Mahasamudram () is a 2006 Indian Malayalam-language drama film written and directed by S. Janardanan and produced by G. Suresh Kumar through Revathy Kalamandhir. It stars Mohanlal, Laila Mehdin, Innocent, Jagathy Sreekumar, and Rahman. The film features songs composed by M. Jayachandran and background score by Kannan Sooraj Balan. Mahasamudram was released on the occasion of Onam in 2006. It was a commercial success at the box office.

Plot 

Isahak is a fisherman with his heart in the right place.

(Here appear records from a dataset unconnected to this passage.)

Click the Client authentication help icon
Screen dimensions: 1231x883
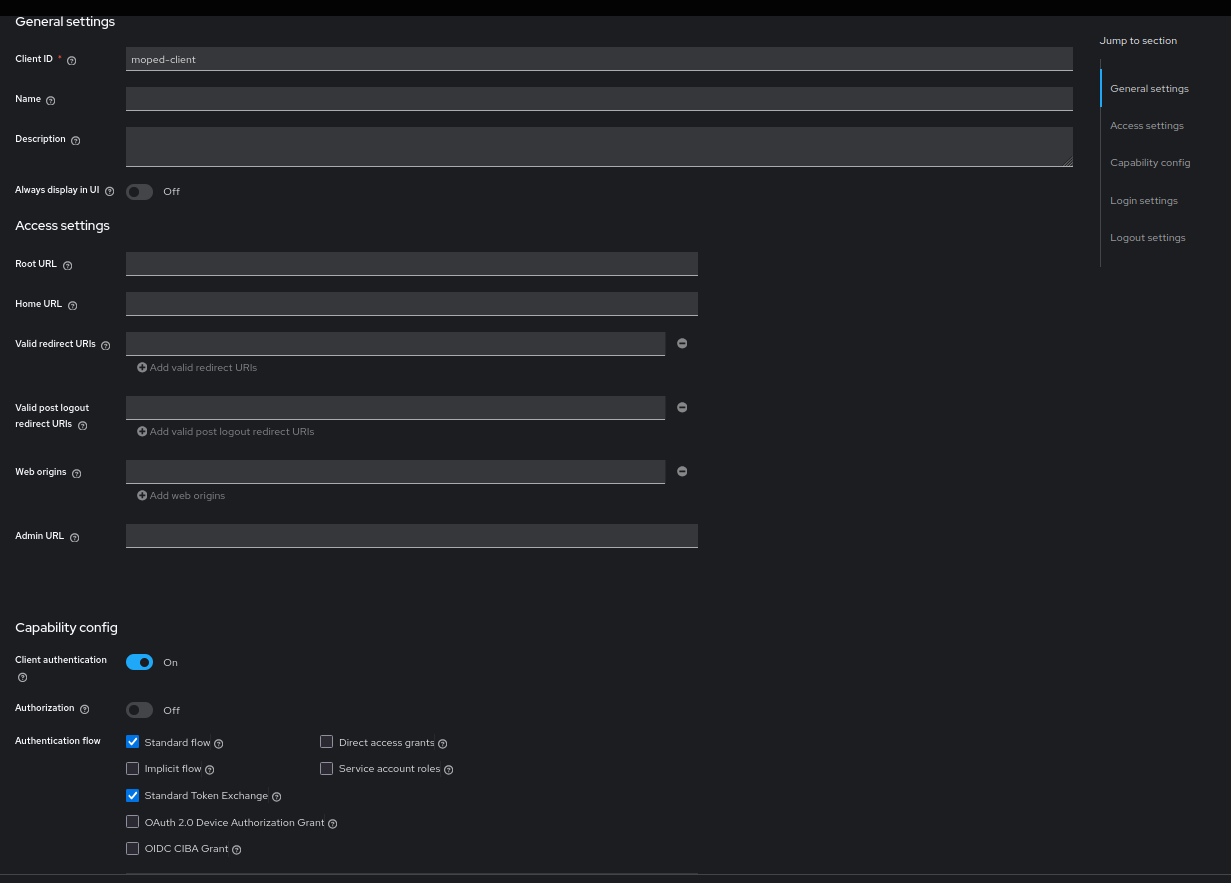21,678
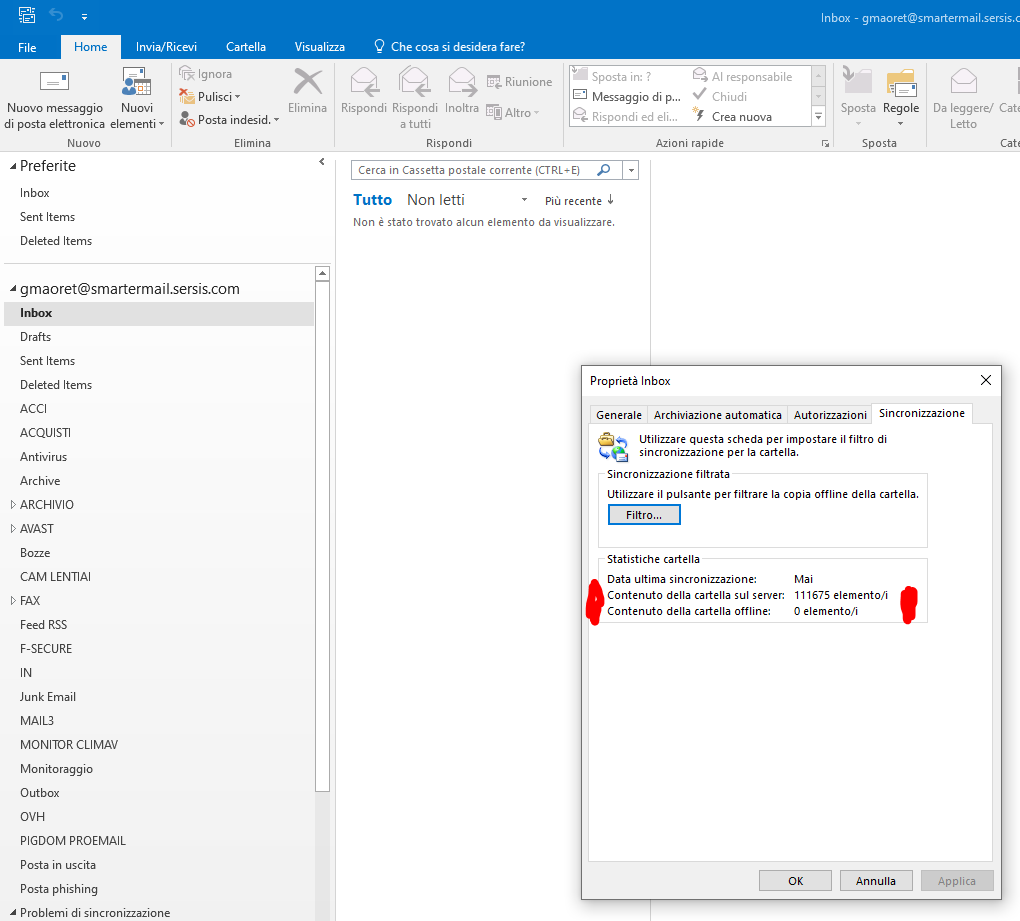Click the Nuovo messaggio di posta elettronica icon
Screen dimensions: 1020x921
pyautogui.click(x=54, y=83)
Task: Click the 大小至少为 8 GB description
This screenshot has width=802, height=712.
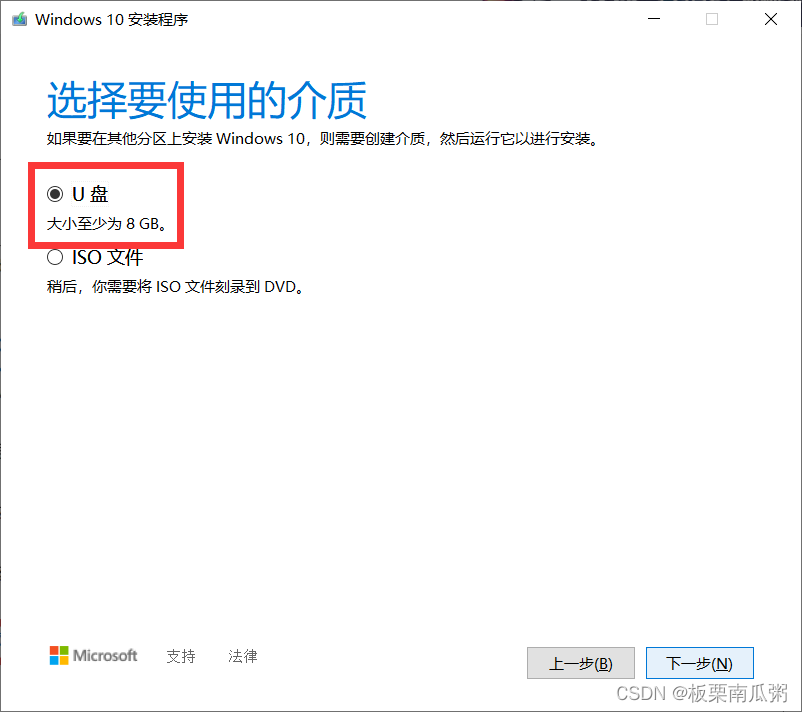Action: click(107, 224)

He is the pivot around which an old-age home run by a priest revolves. Isahak bears the entire expenses of the home, one of whose inmates is his mentally ill father Velankani. Incidentally, Isahak is also the star player of his football club called Beach Eleven of Puthenkara. Their arch-rivals belonging to village Mattukara are named the Seven Stars. Mattukara is under the control of the villains.

As it often happens, Isahak falls in love with Mattakara Chandran's sister Devi. The brother is not amused, and he vows to frustrate the lovers' plans. Unfazed, the lovers get married on the high seas and plan to spend their first night on the boat. The bride's brother is bent on killing the newly-wed couple.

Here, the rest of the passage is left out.